Regardless of the reasons preparedness may be taboo conversation around the dinner table or the water cooler, most would still agree preparedness has its merits. It becomes a more palatable topic when it’s practical, and I don’t mean practical in the sense of having food and water stored or equipment and supplies available. Those things are important, but the most essential element of preparedness is something we never had to purchase: it’s our minds.  

If asked, “Are you prepared?” we’d probably respond with, “Prepared for what?” A truly prepared mind is ready for anything. It doesn’t matter what that anything is, so long as you have a plan for how to react. For instance, at Kingsley Field there are plans for what to do when an aircraft crashes, or when a fire breaks out, or when terrorists plot to do us harm, among many others. Many people believe it’s impossible to plan for everything, but I disagree – no matter the circumstances if we plan to employ certain processes, we can adapt and overcome. One of the processes all of these plans have in common is using an incident command structure; there’s a plan for having someone in charge to make decisions and consider contingencies.

Here’re some more processes you can plan to employ that will help you be better prepared for disaster. First is accepting the likelihood of disaster occurrence. Ask yourself, what’s my risk? What disasters happen here, or wherever I’m traveling to?  Then you can adapt to the reality of them when they do occur. Survival author Laurence Gonzales calls this process “Be(ing) here now.” It means choosing to accept your situation (as opposed to thinking “this can’t be happening to me”), and facing it with humility and determination to survive and succeed. This includes setting milestones or tasks for responding to whatever situation arises, and celebrating their accomplishment. This is part of why checklists are so important – not only do they help us remember what to do in stressful situations, they also help our minds wrap around the situation.

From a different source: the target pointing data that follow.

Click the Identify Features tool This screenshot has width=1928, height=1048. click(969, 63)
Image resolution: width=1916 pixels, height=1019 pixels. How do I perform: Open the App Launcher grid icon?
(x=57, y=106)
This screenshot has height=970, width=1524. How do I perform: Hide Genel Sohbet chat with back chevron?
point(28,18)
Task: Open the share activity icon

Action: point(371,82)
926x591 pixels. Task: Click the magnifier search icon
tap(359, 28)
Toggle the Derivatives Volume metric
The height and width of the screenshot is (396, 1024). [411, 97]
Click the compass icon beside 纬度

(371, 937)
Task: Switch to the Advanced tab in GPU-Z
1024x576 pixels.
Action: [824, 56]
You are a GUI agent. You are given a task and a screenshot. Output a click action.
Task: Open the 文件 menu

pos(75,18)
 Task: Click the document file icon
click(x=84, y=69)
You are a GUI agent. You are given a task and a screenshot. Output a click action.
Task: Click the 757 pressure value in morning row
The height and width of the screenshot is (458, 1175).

A second process is planning to have a positive attitude and keep your sense of humor when things are going south. Another disaster author, Amanda Ripley, claims that disaster survivors have many characteristics in common – and some of the biggest are positive attitudes and a sense of humor. She also says that military members and first responders are able to exemplify these things the easiest because of our frequent exposure to high-stress and life-threatening situations.

A last process to plan on using towards disaster preparedness is deciding ahead of time to act. Ripley’s disaster research shows the alternatives to decisively acting are usually either paralysis (freezing) or panic – most of the time, those are bad options! Instead, we can practice the process of deciding to act under pressure, stress, or in times of disaster before any of those things occur. A tried-and-true Air Force way of doing this, taught at both officer and non-commissioned officer training, is using the ‘OODA Loop.’ First, Observe the situation and gather data; second, Orient yourself by analyzing your data; third, Decide on a course of action; and last, Act. Using the OODA Loop day-to-day will make it second nature when disaster strikes.

Ultimately, disaster preparedness is a choice – will you choose to prepare for disasters by mentally planning for them? You can plan to accept, embrace, and react to disasters before they even occur, and then answer “Yes” to the question, “Are you prepared?”


Gonzales, Laurence. “Deep Survival: Who lives, who dies, and why.” 2004.

Ripley, Amanda. “The Unthinkable: Who survives when disaster strikes and why.” 2009.